**WORK ORDER:** In the listing below, copy everything from the line containing "At what (x,y)" down to the line containing "Describe the element", both lines included, with every character unchanged.

**RECORD EXCERPTS:**
----------------

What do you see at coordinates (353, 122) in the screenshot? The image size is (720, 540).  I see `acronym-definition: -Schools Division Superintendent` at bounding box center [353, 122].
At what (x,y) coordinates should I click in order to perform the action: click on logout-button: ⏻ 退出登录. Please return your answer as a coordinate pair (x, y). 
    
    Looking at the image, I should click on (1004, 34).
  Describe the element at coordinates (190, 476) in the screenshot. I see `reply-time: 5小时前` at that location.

----------------

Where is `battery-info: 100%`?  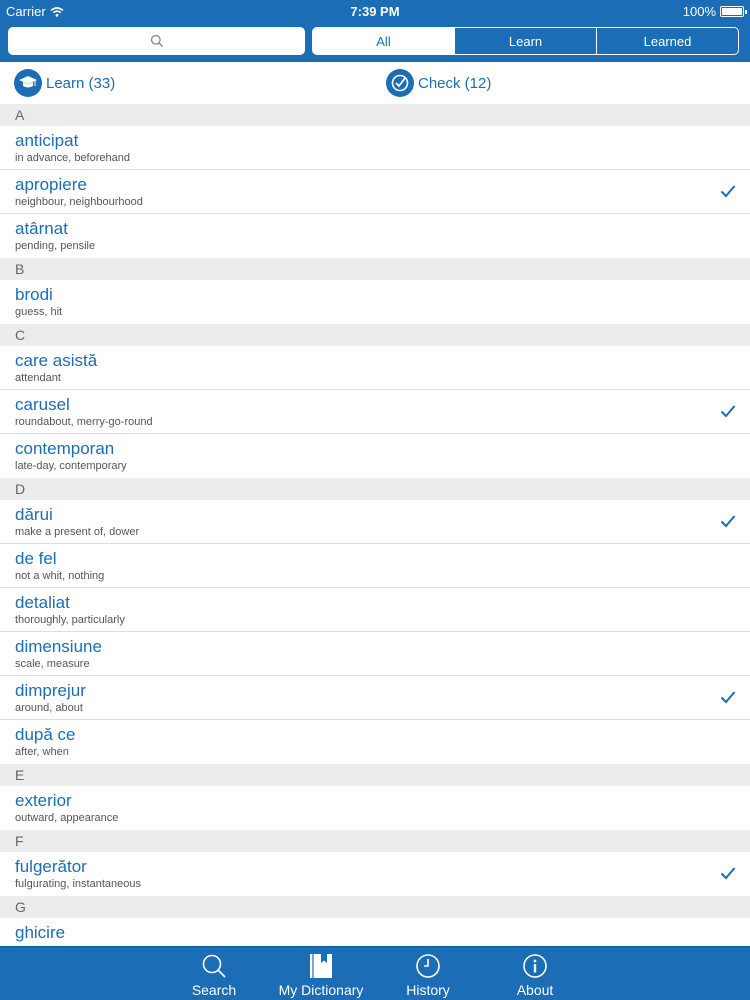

----------------

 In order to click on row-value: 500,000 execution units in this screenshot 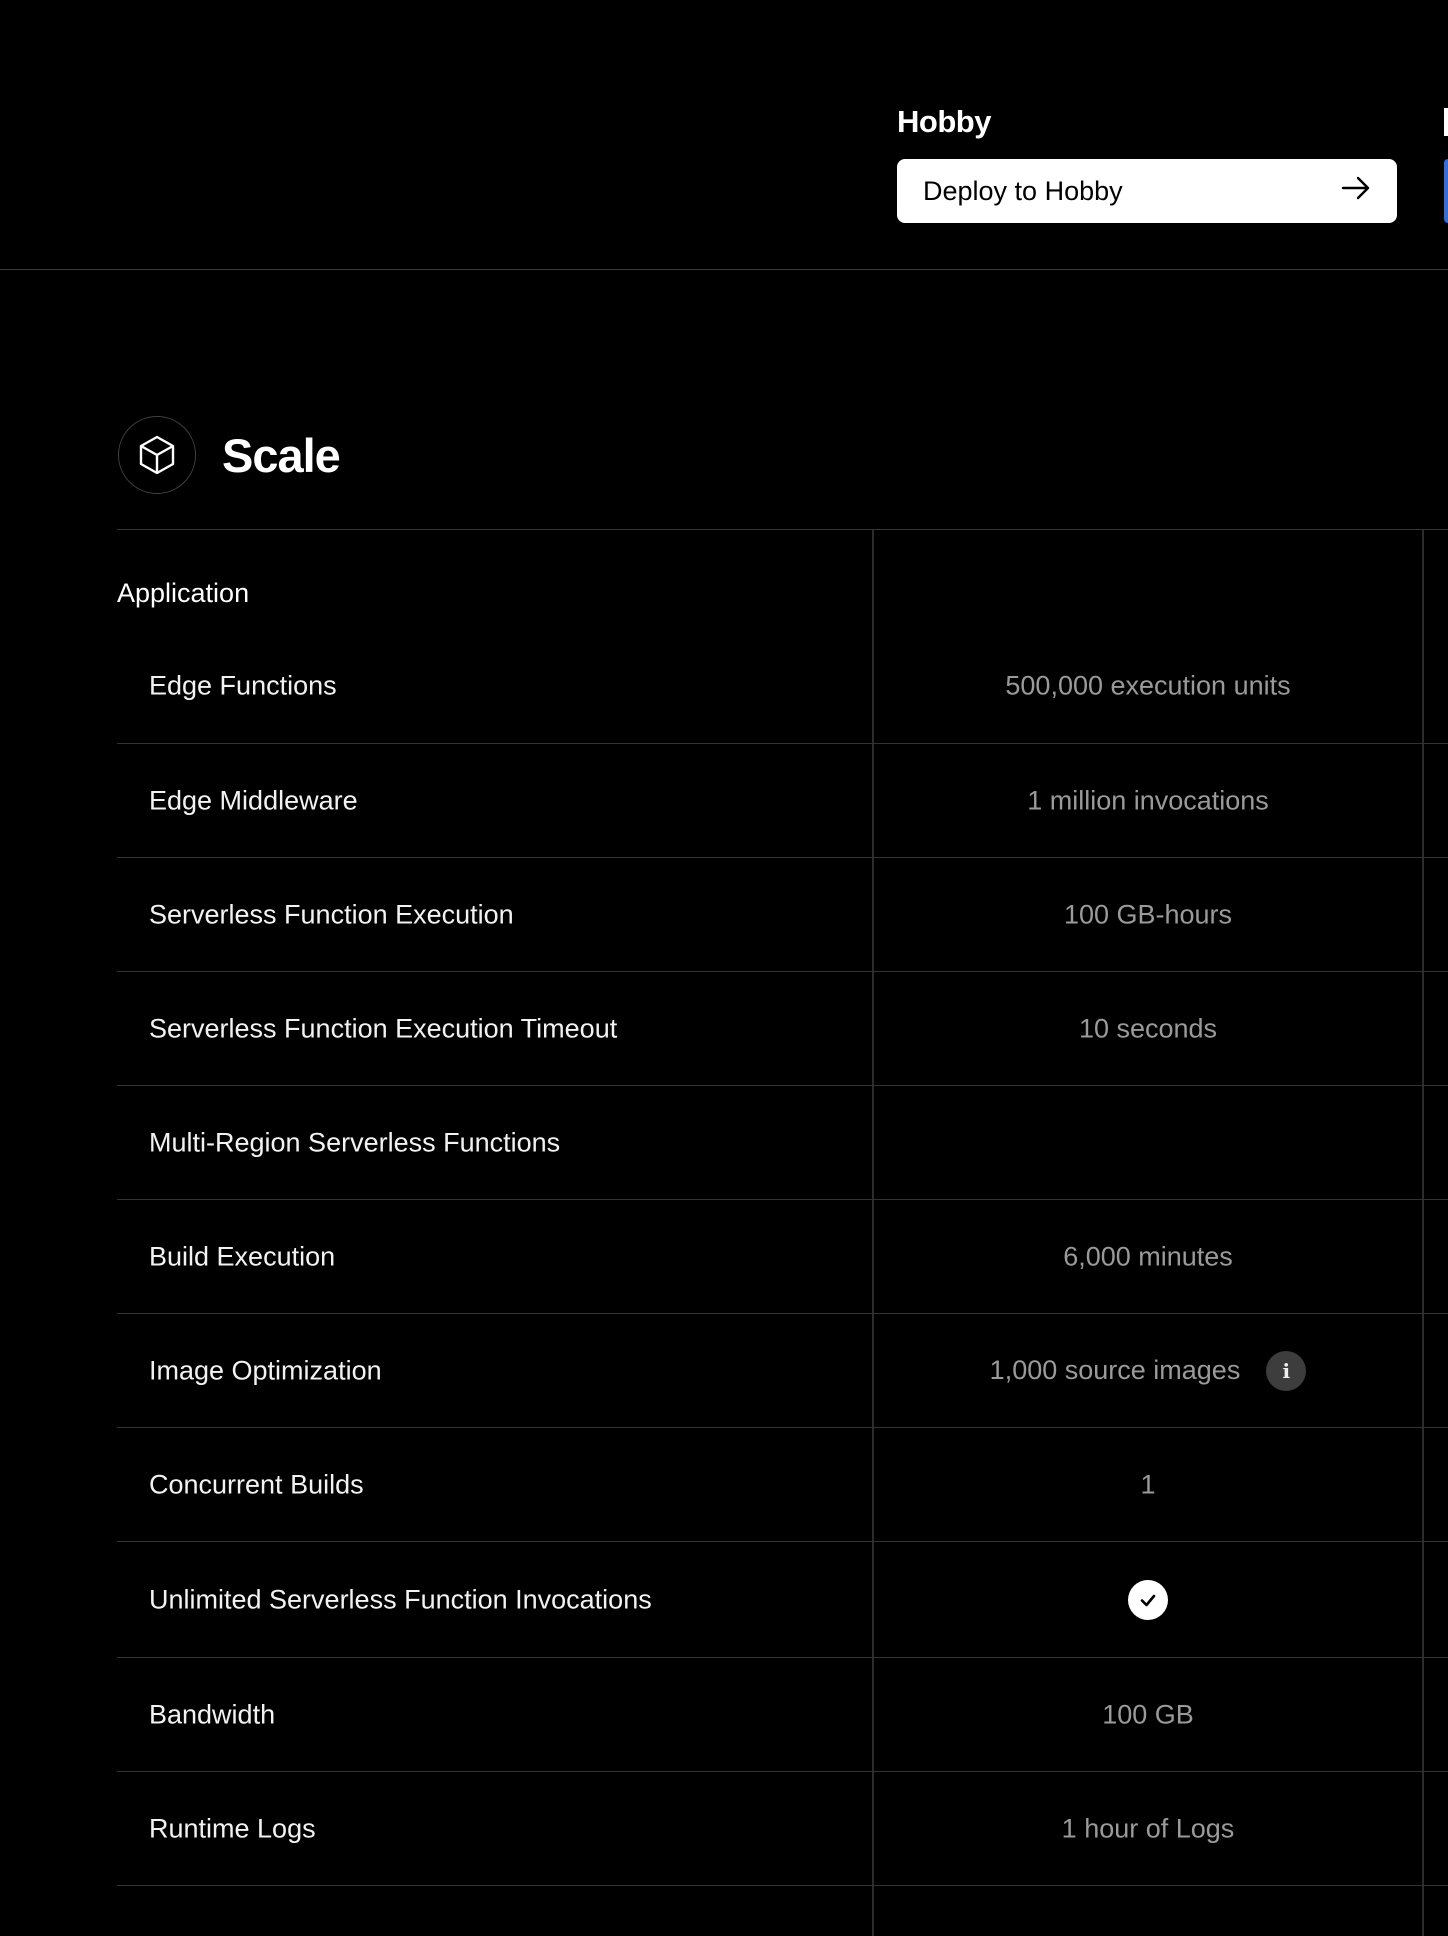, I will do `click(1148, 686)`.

----------------

**PROBLEM SOLUTION:**
At what (x,y) coordinates should I click in order to perform the action: click on logout-button: ⏻ 退出登录. Please return your answer as a coordinate pair (x, y). 
    
    Looking at the image, I should click on (1004, 34).
  Describe the element at coordinates (190, 476) in the screenshot. I see `reply-time: 5小时前` at that location.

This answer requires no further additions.